Automatic Data Checking: Let Your Analytics Package Do Your Dirty Laundry for You
Data checking is a bore (and a step we skip at our peril!). The laundry-list of data checking tasks can be seemingly endless: identifying bogus respondents, cleaning up the metadata, organizing the results. In larger organizations, data files may go through a special data-processing department before the researcher even sees it. In this scenario, the data checking and cleaning that happens typically takes a lot of time and energy (especially when checking things rigorously). Market researchers and data analysts frequently don't have the luxury of a separate team to do their dirty laundry. Automating data checking reduces this tedium, and allows you, the researcher, to get on with effective analysis (the fun stuff!).
You have a lot of dirty laundry to do with survey data
Surveys are based on sampling, and sampling is never perfect. Having outliers or “flat-liners” in your sample can skew the results one way or another, throw off your statistical testing, and lead you to make erroneous conclusions. As a result, we typically want to exclude them. Furthermore, the survey collection software or programming can do funky things to your data. Perhaps a skip wasn’t in place when it should have been. If your variables look like a jumbled mess or they haven’t been given a label at all, then the problem lies in your metadata. In addition, while the data and respondents may all be legit, you may simply want to do a bit of housekeeping upfront to neaten up your subsequent analysis.
Now in this post, we couldn’t possibly go through ALL the known data-checking issues under the sun, but we will go through some areas of data checking where (automated) techniques can be applied to more efficiently deal with the task at hand.
Checking for outliers
Outliers are respondents who fall way outside the expectations and so they can skew the results dramatically. If you happen to have Bill Gates in your sample, you might find that the average income indicates that your respondents are very rich on average. By eliminating Bill from the sample, then the average income might seem a bit more normal.
So how do you detect these outliers? While there are many approaches, a common method is to exclude those who are a certain number of standard deviations from the mean (for a single numeric variable).
The diagram above is the familiar bell curve (normal distribution). If a score lies outside 3 standard deviations from the mean, you can see that that’s less than 0.1% of the population. So we can use a measure like this (eg: +/- more than 3 standard deviations or whatever threshold is set) as a means for exclusion.
Most software programs, fortunately, can compute a new standardised version of the variable for you (phew!) which tells you for each respondent how many standardised deviations they are from the mean. But in the standardised variable, you still need to detect and deal with the outliers:
a) scanning the data for extreme outliers (eg: those +/- 3 std dev’s from the mean)
b) identifying the outliers (eg: cross-reference an ID)
c) constructing a new variable that sets their data as missing
You may need to repeat this process for multiple variables throughout your datafile. As a result, you can see that such a process could easily become unwieldy. Furthermore, you then need to figure out how to isolate them and exclude them. Analysis software that can automatically detect and exclude outliers may not only save the integrity of your data, but also save you a lot of time.

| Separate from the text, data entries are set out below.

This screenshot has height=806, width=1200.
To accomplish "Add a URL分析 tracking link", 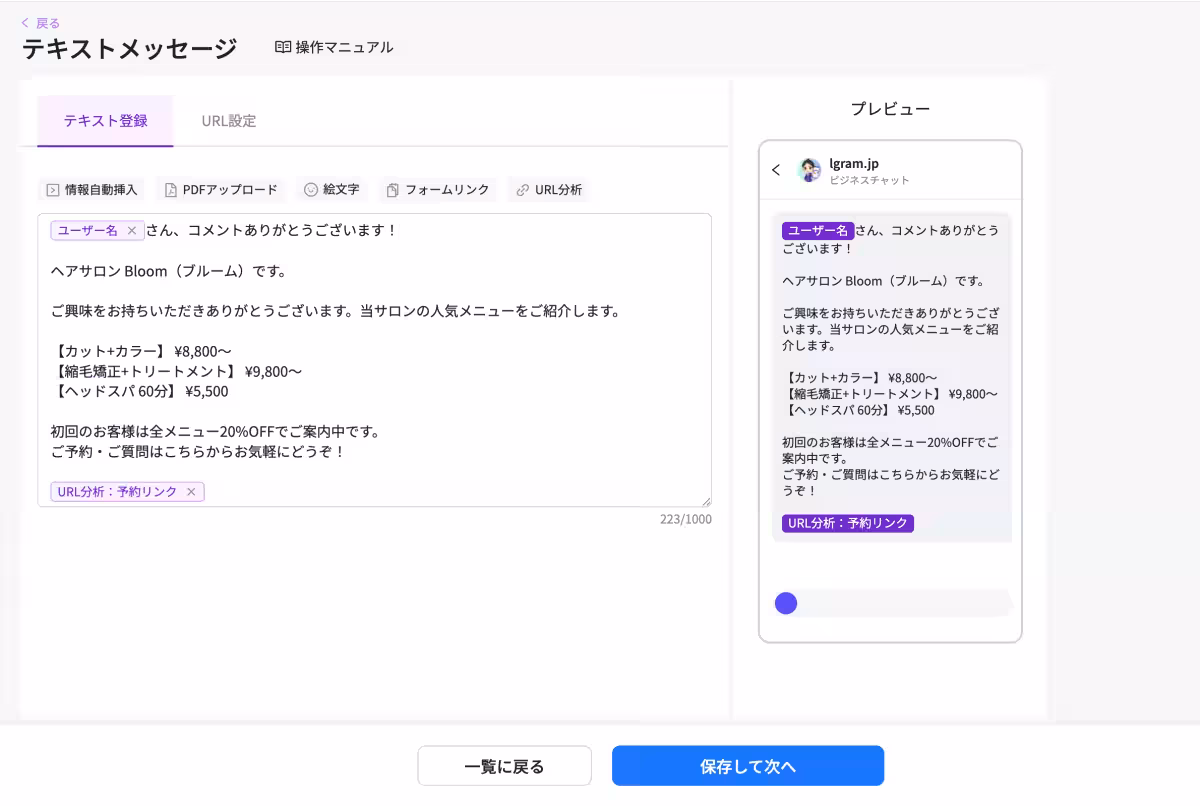I will 548,189.
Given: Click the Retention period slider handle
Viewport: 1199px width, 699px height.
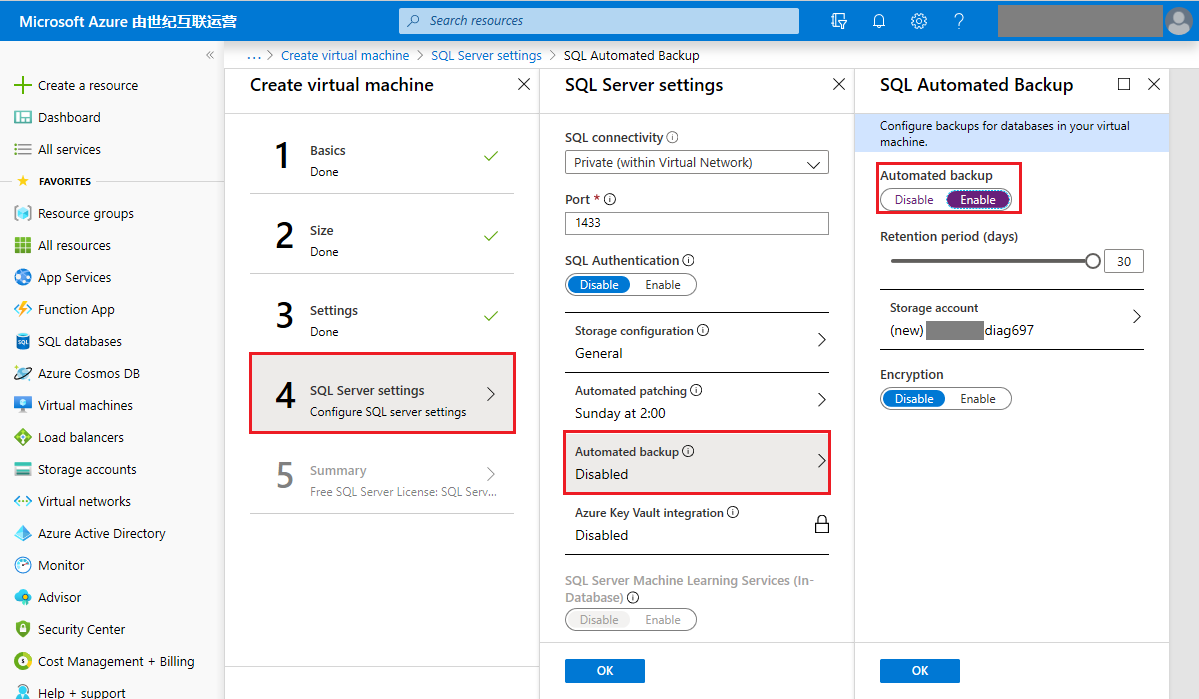Looking at the screenshot, I should (1093, 261).
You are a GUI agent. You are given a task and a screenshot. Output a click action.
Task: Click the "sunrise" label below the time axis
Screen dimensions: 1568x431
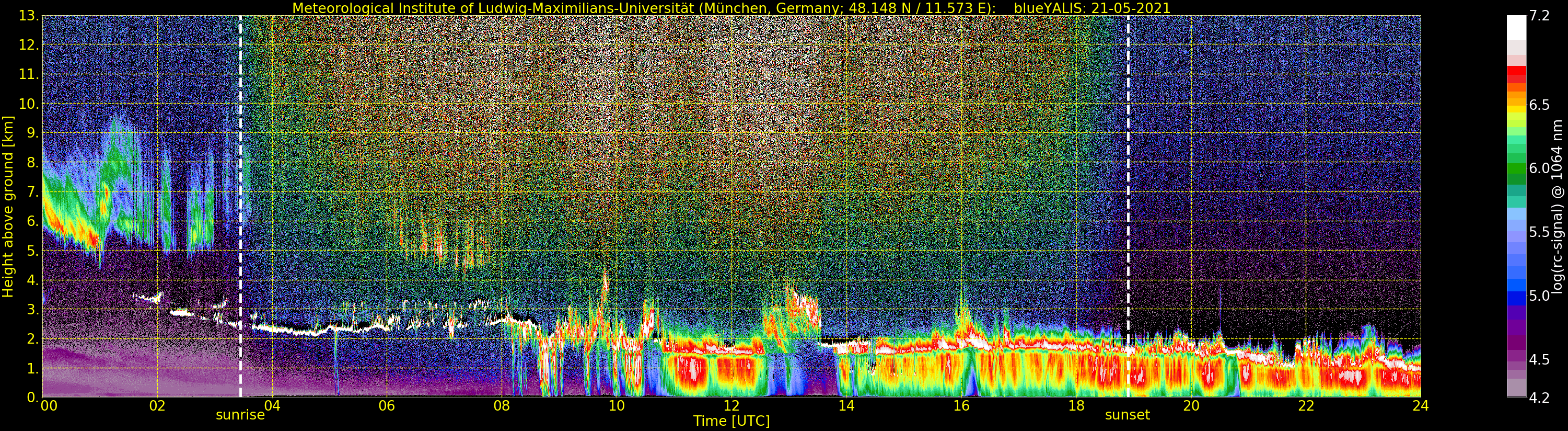(240, 415)

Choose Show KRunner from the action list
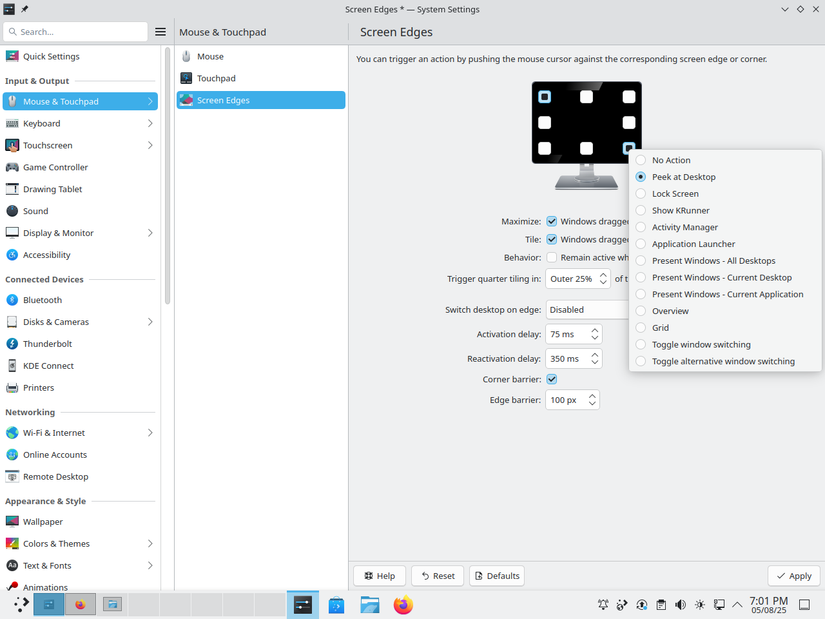point(640,210)
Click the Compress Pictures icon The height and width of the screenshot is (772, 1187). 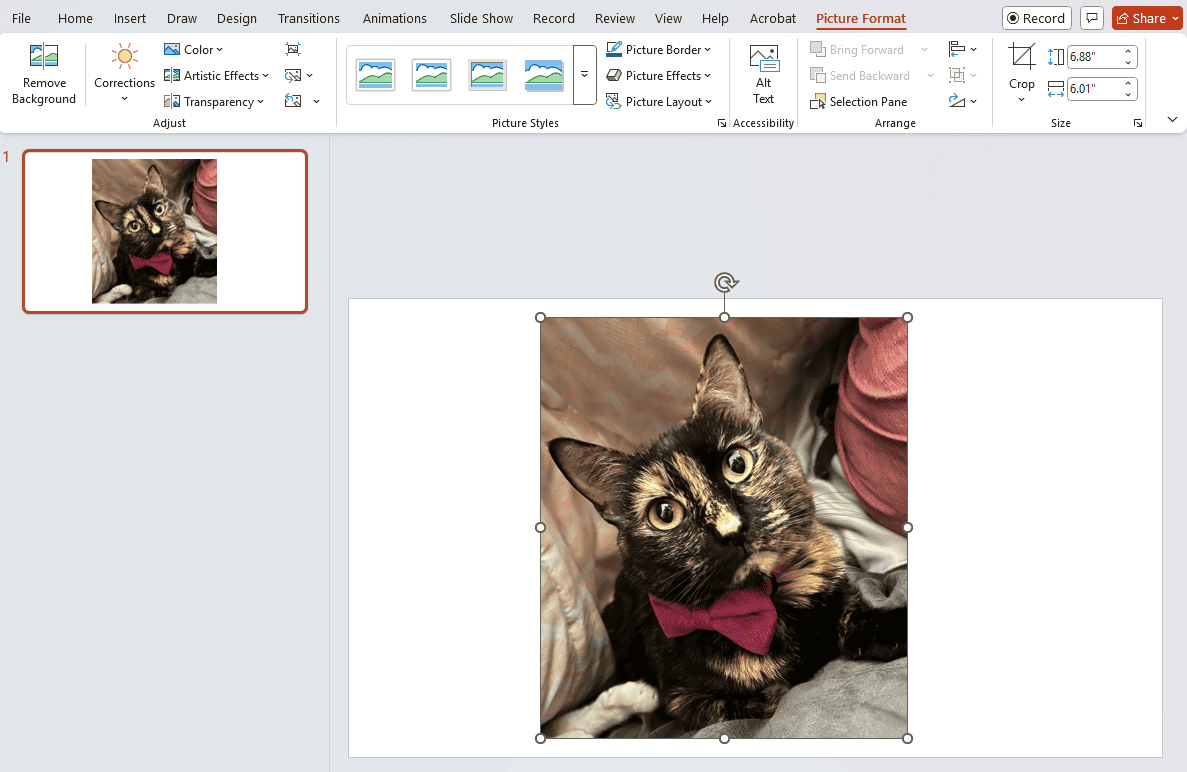292,49
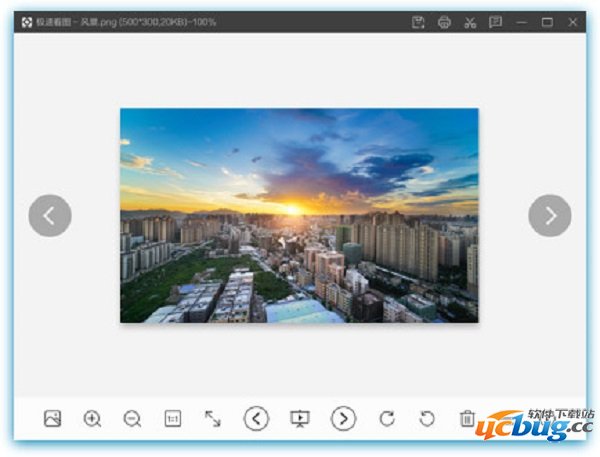This screenshot has width=600, height=457.
Task: Maximize the image viewer window
Action: click(547, 22)
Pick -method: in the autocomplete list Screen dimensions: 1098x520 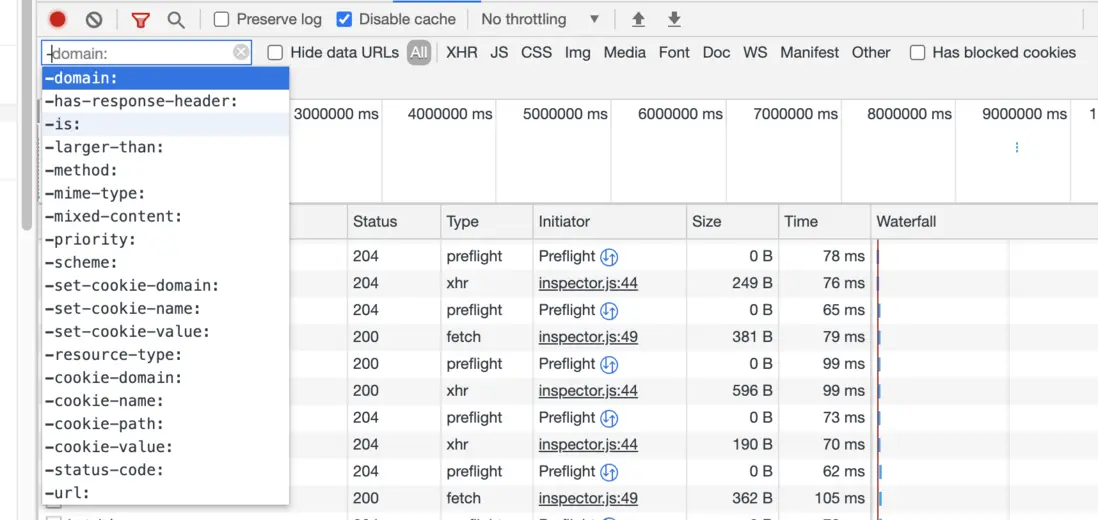coord(81,170)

Checking survey skips visually (eg; the Sankey diagram)
Programming and logical errors are common in survey routing. Consequently, a traditional approach has been to check the base size of individual questions. But you don’t know for sure if answering X at question A means they should skip question B.
We could take the analysis a step further and use a series of crosstabs to see how variables relate to each other (including how missing values line up). If the skips are complicated, and if there are lots of them, then you might be checking a lot of crosstabs. Furthermore, you could easily and accidentally miss a cell where someone has skipped incorrectly. In addition, you might want to consider more than just 2 questions in your crosstab. Despite our good intentions, the tedium here may tempt us to skip this step (unless you have some good crosstab software).
What if there was a visual way to track how skips are working? This is precisely what a Sankey diagram can do. It can track how responses (or non-response) between questions flow (or not) between each other. Consider the Sankey visualization below:
You can see that non-responses at Q1 (the left column) exclusively flow into the missing values (“NA”) of Q2 (the middle column). Also, it simultaneously shows that a bunch of students at Q2 flow into work categories of Q3 (right column) – that’s weird. Also weird is that a whole bunch of “part-time” workers (Q2) flow into missing responses at Q3 (right-column). So with the one diagram, we can quickly identify a few issues with the missing values, suggesting something might be amiss with the skips.
Certain visually-capable software packages can generate Sankey diagrams, with varying degrees of ease. The next time you’re checking your skips, try doing it visually with a Sankey diagram. See here for more on using Sankey diagram.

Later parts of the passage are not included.